YOshihide Suga’s honeymoon as Prime Minister of Japan had only just begun when the coronavirus intervened. Now, two months into his leadership, he faces a resurgent outbreak and voter disappointment.
The enthusiasm for the farmer’s son who worked part-time to pay for college has all but disappeared since taking office in late September. As Japan prepares for a holiday season that experts fear could be overshadowed by a surge in Covid-19 cases, a fearful public is targeting Suga.
After the ruling Liberal Democratic Party (LDP) chose Suga to replace a seemingly ailing Shinzō Abe as party leader and, following parliament’s approval, Prime Minister, his support figure was briefly 74%.
Since then, Japan has plunged into a third wave of infections, accompanied by unprecedented pressure on hospitals and anger over the role that one of Suga’s key policies has played in spreading the virus.
Japan has been less affected by the coronavirus than many countries, with 185,444 infections and 2,715 deaths since the first case in January, and it has avoided the strict lockdowns seen elsewhere.
One of the world’s grayest societies may have come off it relatively lightly, but Suga’s push to encourage people to travel and work their way through the Covid crisis now seems ill-considered.
Launched in July, the Go To Travel campaign aimed to boost the economy by encouraging people to travel, with up to half the cost borne by the government.
Pressure on Suga increased to end the scheme when the Covid-19 cases exploded in November. Last week, there were more than 3,000 new infections daily for the first time, and Tokyo reported a record 678 cases on Wednesday.

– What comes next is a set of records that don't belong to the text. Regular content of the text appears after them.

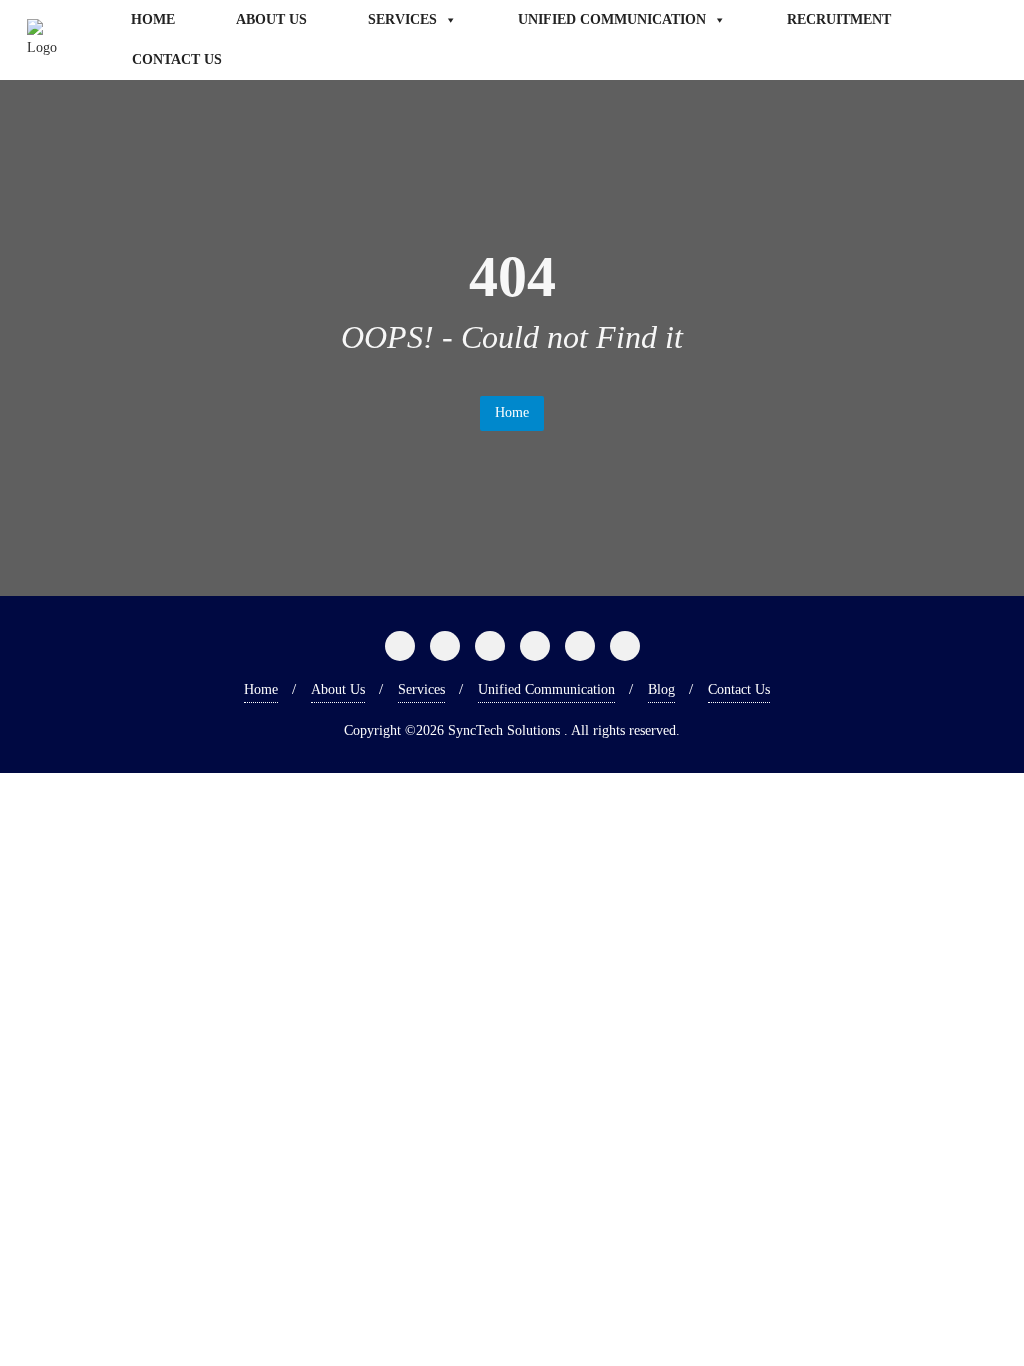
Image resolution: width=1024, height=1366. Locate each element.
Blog (661, 689)
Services (402, 19)
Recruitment (839, 19)
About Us (271, 19)
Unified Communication (612, 19)
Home (153, 19)
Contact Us (177, 59)
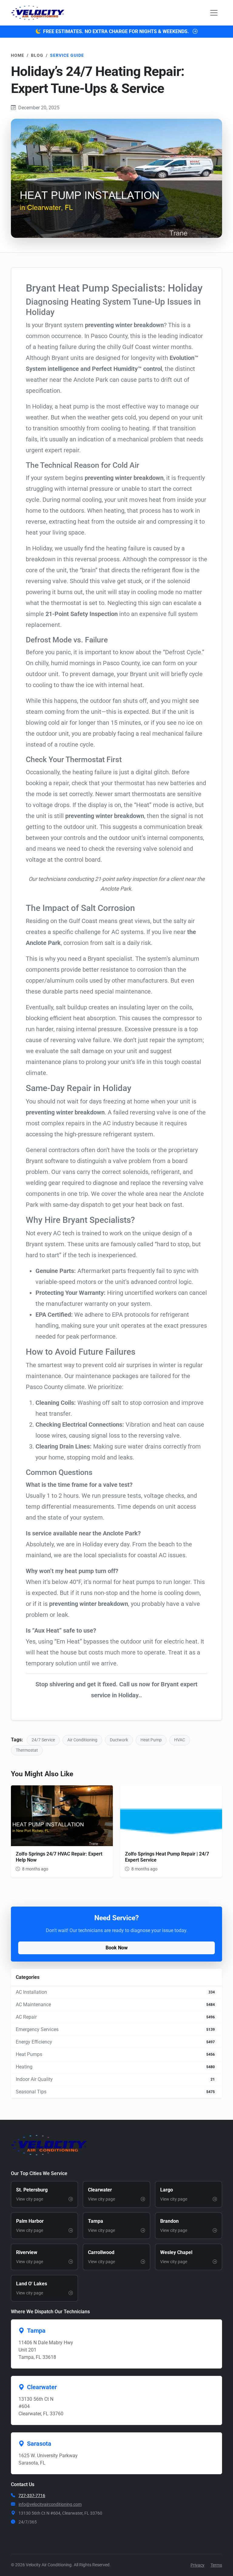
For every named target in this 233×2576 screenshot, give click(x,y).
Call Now (120, 2541)
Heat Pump (151, 1740)
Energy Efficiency (34, 2042)
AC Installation (31, 1992)
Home (17, 55)
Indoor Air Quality (34, 2079)
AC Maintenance (33, 2004)
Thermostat (27, 1750)
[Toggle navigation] (214, 13)
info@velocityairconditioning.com (50, 2504)
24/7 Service (43, 1740)
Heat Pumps (29, 2054)
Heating (24, 2067)
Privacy (197, 2565)
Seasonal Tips (31, 2092)
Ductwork (119, 1740)
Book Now (117, 1948)
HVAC (179, 1740)
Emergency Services (37, 2029)
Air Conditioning (82, 1740)
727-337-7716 (32, 2495)
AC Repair (26, 2017)
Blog (37, 55)
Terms (216, 2565)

The government’s top health expert, Shigeru Omi, was among those calling for a Go To suspension, while a (not yet peer-reviewed) study found symptoms to be more common in people who participated in the scheme. Suga’s allies, however, continued to deny any link.

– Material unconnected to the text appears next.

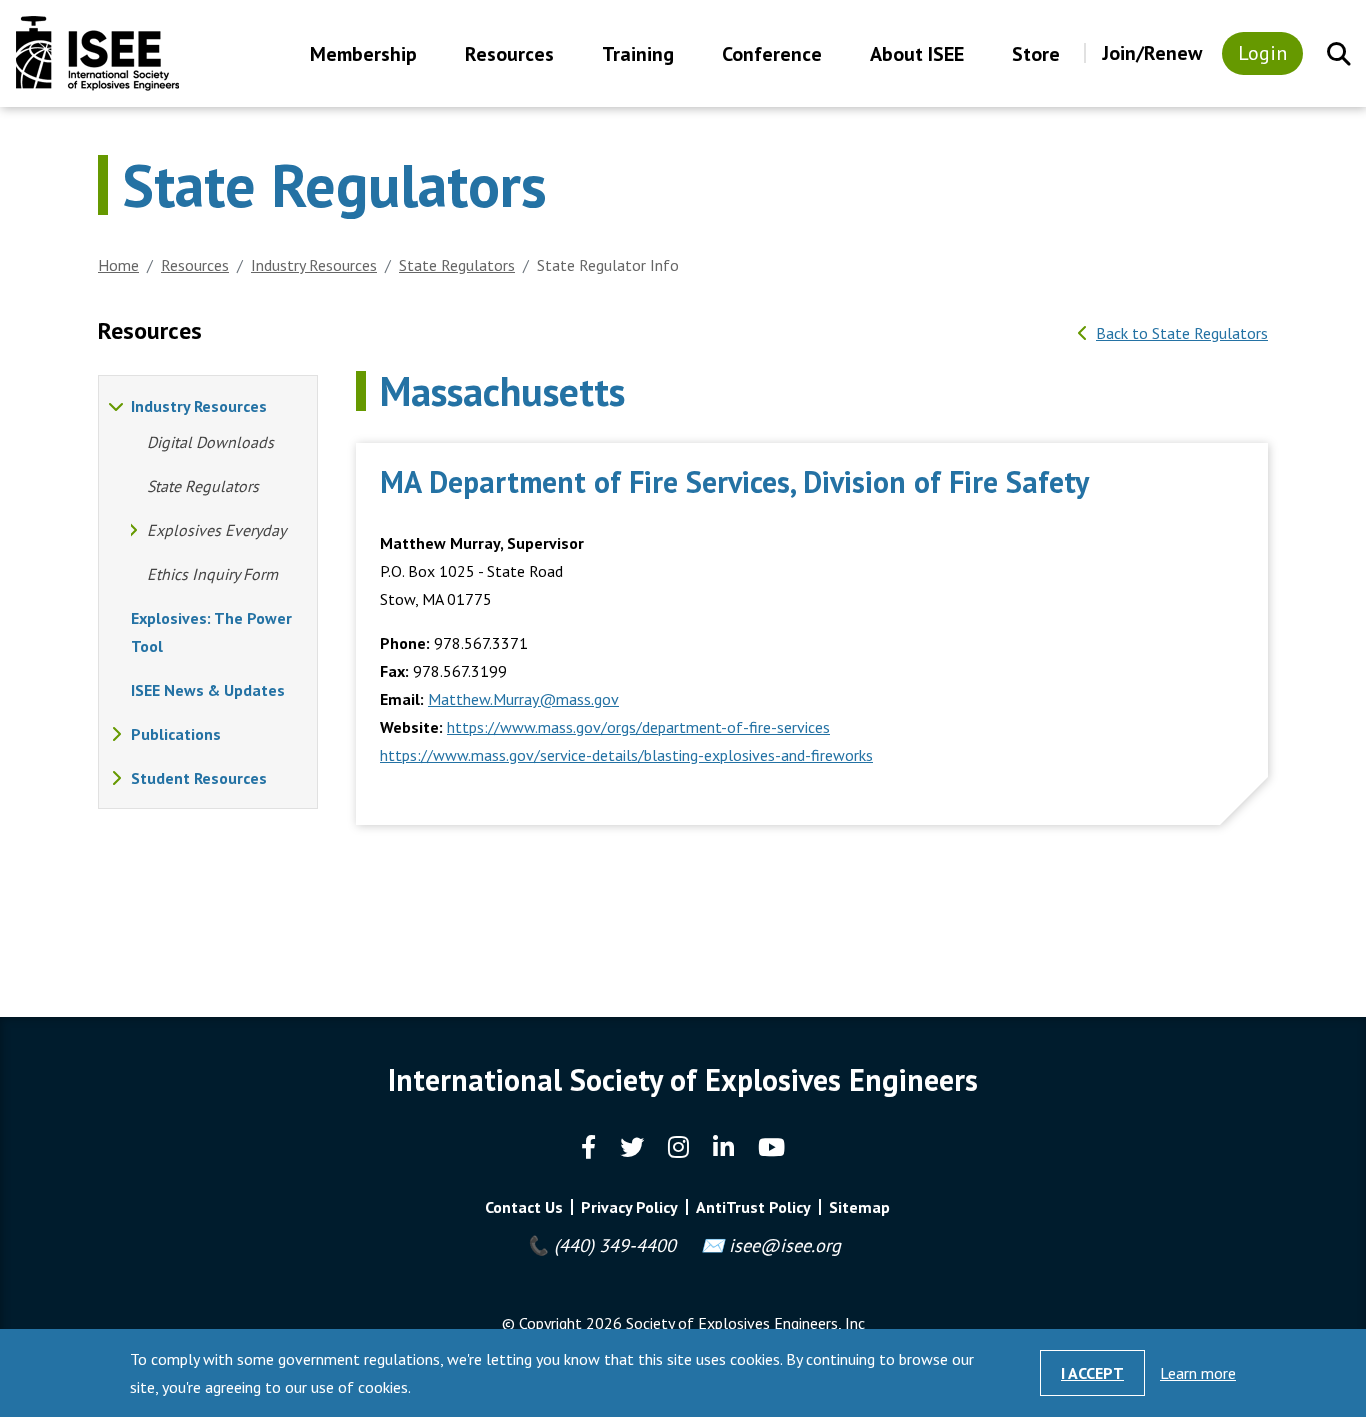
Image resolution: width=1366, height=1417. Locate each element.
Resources (509, 55)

However, he could not ignore opinion polls showing widespread public opposition to the travel program and growing disapproval from his cabinet. A weekend poll by Mainichi Shimbun newspaper found that support for Suga’s cabinet had dropped 17 points to 40% in the past month.
Suga is now being talked about as interim leader until the LDP elects a new president in September, a month before the next general election.
In a surprise announcement on Monday, Suga said Go To would be suspended between December 28 and January 11. Tokyo and Nagoya joined Osaka and Sapporo – cities with heavy loads – and were withdrawn earlier than the rest of the country.
Newspaper articles were scathing about Suga’s indecision and his apparent reluctance to keep the public regularly informed of his pandemic reaction – an unusual stance for a man who spoke to the media twice a day as Abe’s lead spokesman for nearly eight years. His press conference on December 4 was his first in Japan since he took office.
The liberal newspaper Asahi Shimbun said in an editorial, “Since Japan’s efforts to address the health crisis are mainly based on requests for self-control that are not legally binding, people’s voluntary cooperation is the key to success. How can the government expect public cooperation if the Prime Minister himself does not provide compelling arguments for his plans to get the virus under control? “
Doubts are growing within his party about Suga’s ability to lead the LDP to victory. “It is possible that the prime minister’s office will lose much of its momentum if there is an increase in the number of people who think the LDP cannot win with Suga,” Reuters quoted an unnamed government official.
An LDP director, speaking on condition of anonymity, wondered if party candidates would want to put up posters of Suga in their constituencies during the campaign. “Suga’s administration started as a ‘sober closet’, but is now turning into a ‘dark closet,’” he said.
Suga’s problems continued on Wednesday when it was revealed that he had ignored social distance advice that he had urged people to follow during the bōnenkai season, when friends and colleagues meet to eat, drink and “forget the year”.
Despite his warnings against dining in groups of more than four, Suga has recently attended social gatherings, according to media reports, including a Monday visit to a steak restaurant in Tokyo where he spoke baseball with six other diners, all men over 70.
“The two weeks leading up to the end of the year will be critical for Suga,” said Tobias Harris, a Japan expert at Teneo Consultancy. “If the government can stabilize the number of cases and strengthen the medical system ahead of the New Year holidays, while avoiding more stringent measures, it could turn a corner in early 2021 with the introduction of a new stimulus package and the likely start of vaccine distribution.
“But as things continue to pile up, he will simultaneously face more pressure to impose tougher measures … and more criticism from the LDP for waiting too long to respond.”